10. The corporation shall not, without prior approval of the holders of a majority of the shares of preferred stock, * * * (a) assign, transfer, dispose of or encumber any real or personal property, including rents, except as specifically permitted by the terms of the mortgage, (b) remodel, reconstruct, demolish or subtract from the premises constituting the project and subject to such mortgage, (c) permit the occupancy of any of the dwelling accommodations of the corporation except at or below the rents fixed by the schedule of rentals provided hereinafter, (d) consolidate or merge the corporation into or with any other corporation; go into voluntary liquidation; carry into effect any plan or reorganization of the corporation; redeem or cancel any of its shares of preferred stock, or effect any changes whatsoever in its capital stock, alter or amend the certificate of incorporation or fail to establish and maintain reserves as set forth in this certificate of incorporation.

11. (a) The happening of any of the following events shall constitute a default within the meaning of that word as used in this certificate: (1) the failure of the corporation to have dismissed within thirty days after commencement, any receivership, bankruptcy or other form of liquidation instituted by or against the corporation; (2) the failure of the corporation to pay the principal, interest, or any other payment due on any note, bond, or other obligation executed by it, as called for by the terms of such instrument, (3) the failure of the corporation to establish and maintain the reserve fund for replacements as provided in Article 4, Section (d) hereof, or the use of such fund except as permitted in said section; (4) the failure of the corporation, continuing for a period of fifteen days, to perform any of the covenants, conditions or provisions required by it to be performed by this certificate, the by-laws of the corporation, the mortgage, or any contract to which the corporation and the Commissioner shall be parties, or fail to carry out in full the terms of any agreement whereby the loan covered by the insured mortgage is to be advanced or the project is to be constructed and operated.

* * * * * * *

12. * * * (a) (1) Dwelling accommodations of the corporation shall be rented at a maximum average rental per room per month fixed by the board of directors of the corporation and approved by the holders of the preferred stock. * * *

(b) In the event rents are regulated throughout the United States and its possessions by any agency of the United States Government expressly established for purposes of controlling maximum rents, other than the Federal Housing Commissioner, the regulation and restriction provided for in Article 12, paragraph (a) will not be required. * * *

* * * * * * *

(d) The corporation, its property, equipment, buildings, plans, offices, apparatus, devices, books, contracts, records, documents and other papers shall be subject to examination and inspection at any reasonable time by the Commissioner [Federal Housing Administrator]: * * *

(e) The corporation shall furnish the Commissioner [Federal Housing Administrator] within 60 days following the end of each fiscal year a complete annual financial report.

On June 11, 1947, petitioner exchanged his 500 shares of common stock in Frederick Courts, Inc., for an equal number of shares in that corporation; such new shares, however, providing for the restrictions and limitations of its amended charter. At a meeting of the stockholders of Frederick Courts, Inc., held June 10, 1947, petitioner, as the sole stockholder, elected certain people who were employed by him in his construction business as officers and directors of the corporation.

•••

Task to carry out: Copy word for word everything in the charter excerpt from "(e) The corporation" down to "annual financial report.". These rows have no connection to the charter excerpt.

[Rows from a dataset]
•••

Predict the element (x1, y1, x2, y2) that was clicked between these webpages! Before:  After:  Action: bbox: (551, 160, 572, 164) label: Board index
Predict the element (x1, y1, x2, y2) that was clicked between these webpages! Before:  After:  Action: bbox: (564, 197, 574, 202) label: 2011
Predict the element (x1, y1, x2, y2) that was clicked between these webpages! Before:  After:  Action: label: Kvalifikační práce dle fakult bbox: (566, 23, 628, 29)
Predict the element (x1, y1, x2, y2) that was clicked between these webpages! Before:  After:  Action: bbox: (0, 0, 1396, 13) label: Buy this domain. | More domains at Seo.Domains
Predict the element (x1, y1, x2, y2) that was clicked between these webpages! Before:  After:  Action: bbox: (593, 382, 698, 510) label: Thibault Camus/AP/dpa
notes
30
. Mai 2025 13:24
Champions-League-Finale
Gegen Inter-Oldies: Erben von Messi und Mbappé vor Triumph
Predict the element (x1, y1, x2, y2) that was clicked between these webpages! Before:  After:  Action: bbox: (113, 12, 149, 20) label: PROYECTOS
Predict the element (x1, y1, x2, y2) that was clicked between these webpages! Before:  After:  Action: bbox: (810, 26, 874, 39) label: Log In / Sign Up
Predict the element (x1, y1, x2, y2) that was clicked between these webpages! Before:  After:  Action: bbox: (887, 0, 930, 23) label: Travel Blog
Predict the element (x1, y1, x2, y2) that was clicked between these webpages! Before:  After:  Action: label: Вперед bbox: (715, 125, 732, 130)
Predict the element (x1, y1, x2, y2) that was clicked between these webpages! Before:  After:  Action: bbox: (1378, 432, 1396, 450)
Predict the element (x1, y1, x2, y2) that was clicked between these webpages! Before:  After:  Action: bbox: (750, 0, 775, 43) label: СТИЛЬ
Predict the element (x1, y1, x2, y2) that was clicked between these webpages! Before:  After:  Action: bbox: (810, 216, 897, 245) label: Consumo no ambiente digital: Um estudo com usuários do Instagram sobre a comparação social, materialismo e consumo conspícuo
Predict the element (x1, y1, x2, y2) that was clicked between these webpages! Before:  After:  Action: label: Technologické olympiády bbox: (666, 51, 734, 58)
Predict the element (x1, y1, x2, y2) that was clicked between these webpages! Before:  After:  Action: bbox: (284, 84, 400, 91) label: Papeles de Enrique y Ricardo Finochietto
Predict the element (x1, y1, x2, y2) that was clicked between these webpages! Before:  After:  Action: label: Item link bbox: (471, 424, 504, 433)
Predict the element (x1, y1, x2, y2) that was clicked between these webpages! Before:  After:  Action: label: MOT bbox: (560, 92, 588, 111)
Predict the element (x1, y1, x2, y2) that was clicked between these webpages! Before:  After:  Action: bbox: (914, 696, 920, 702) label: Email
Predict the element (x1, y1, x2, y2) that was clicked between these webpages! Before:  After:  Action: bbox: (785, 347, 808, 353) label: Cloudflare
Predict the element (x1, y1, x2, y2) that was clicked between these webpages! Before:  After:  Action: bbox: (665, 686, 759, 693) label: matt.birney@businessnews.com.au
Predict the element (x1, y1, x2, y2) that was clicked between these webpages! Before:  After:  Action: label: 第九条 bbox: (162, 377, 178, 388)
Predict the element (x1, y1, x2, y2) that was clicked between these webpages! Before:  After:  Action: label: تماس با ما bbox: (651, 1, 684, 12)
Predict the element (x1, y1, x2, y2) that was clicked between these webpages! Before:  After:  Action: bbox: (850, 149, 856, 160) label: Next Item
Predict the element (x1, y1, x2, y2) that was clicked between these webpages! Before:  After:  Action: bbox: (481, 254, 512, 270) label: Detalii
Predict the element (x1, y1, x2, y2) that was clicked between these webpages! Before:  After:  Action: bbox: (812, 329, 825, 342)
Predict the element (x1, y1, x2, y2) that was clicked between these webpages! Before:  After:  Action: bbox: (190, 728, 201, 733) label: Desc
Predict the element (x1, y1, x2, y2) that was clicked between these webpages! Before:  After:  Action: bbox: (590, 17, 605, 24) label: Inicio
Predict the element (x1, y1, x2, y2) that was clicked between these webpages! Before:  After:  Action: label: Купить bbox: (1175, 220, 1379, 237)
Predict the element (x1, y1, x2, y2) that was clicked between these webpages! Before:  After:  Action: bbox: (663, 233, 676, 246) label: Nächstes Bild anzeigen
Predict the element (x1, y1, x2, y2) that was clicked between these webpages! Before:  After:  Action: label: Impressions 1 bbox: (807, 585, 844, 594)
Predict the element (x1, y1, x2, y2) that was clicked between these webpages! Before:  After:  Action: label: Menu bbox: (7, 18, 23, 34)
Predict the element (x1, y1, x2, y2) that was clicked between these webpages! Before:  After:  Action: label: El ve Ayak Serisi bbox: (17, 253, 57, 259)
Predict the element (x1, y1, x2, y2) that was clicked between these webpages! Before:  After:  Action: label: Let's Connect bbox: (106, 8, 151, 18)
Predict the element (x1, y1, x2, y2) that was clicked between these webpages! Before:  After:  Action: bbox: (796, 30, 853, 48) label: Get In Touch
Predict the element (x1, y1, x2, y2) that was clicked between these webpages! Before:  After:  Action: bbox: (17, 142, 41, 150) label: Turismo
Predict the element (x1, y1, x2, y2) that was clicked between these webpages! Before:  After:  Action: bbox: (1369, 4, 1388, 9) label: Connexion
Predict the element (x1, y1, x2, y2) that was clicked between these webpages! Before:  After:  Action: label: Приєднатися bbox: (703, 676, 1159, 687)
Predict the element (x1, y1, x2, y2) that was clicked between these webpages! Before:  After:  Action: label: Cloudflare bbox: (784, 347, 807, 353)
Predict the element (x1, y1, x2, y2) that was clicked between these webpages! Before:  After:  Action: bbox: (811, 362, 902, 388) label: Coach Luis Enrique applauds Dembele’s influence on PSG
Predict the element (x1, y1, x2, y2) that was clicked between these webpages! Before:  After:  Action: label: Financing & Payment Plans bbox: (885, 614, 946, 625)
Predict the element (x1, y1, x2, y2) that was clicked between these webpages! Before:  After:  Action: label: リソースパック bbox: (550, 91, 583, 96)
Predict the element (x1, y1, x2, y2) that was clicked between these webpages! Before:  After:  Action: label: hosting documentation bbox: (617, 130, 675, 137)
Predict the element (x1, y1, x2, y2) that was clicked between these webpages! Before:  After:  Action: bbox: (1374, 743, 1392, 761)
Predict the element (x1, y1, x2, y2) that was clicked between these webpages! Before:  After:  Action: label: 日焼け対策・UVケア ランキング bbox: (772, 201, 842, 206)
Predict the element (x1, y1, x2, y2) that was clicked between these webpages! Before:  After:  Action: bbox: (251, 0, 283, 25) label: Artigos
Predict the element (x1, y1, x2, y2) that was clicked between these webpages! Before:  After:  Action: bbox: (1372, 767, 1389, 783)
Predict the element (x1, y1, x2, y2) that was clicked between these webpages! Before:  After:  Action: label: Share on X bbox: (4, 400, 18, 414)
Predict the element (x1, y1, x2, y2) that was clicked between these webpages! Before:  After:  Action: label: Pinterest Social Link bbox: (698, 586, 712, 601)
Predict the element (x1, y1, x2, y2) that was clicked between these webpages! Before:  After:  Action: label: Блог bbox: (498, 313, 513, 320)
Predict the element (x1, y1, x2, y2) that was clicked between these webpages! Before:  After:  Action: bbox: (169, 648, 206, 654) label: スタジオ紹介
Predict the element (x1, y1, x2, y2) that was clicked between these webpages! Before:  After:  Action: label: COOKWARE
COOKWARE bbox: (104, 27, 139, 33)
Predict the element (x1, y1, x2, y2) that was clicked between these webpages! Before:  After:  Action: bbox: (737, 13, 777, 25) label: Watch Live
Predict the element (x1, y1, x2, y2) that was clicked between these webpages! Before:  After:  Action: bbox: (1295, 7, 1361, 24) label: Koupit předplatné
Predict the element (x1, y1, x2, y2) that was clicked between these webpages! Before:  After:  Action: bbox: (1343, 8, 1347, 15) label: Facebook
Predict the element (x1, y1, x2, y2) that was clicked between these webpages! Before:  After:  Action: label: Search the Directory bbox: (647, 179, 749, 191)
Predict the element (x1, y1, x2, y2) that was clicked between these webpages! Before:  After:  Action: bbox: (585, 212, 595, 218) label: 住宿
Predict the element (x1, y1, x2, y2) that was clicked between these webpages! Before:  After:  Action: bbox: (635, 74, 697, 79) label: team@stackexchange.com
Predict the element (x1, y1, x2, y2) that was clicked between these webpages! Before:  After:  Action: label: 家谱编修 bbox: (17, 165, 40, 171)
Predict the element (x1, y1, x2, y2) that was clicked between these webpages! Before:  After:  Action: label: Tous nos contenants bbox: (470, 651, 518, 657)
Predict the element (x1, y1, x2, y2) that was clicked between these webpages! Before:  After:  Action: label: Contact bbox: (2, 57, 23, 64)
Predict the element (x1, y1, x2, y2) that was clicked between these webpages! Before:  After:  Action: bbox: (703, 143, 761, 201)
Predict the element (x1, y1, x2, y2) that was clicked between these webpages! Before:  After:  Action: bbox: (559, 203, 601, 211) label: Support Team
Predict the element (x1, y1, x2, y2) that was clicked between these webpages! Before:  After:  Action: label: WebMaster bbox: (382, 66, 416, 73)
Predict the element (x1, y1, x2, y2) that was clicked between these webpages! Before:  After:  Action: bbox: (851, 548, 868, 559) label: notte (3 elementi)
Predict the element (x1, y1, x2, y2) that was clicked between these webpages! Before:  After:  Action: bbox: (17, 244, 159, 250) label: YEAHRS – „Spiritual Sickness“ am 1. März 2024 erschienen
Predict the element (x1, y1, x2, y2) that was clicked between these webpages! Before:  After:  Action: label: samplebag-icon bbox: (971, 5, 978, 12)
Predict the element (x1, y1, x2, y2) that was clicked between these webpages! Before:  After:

•••

Finished task:
(e) The corporation shall furnish the Commissioner [Federal Housing Administrator] within 60 days following the end of each fiscal year a complete annual financial report.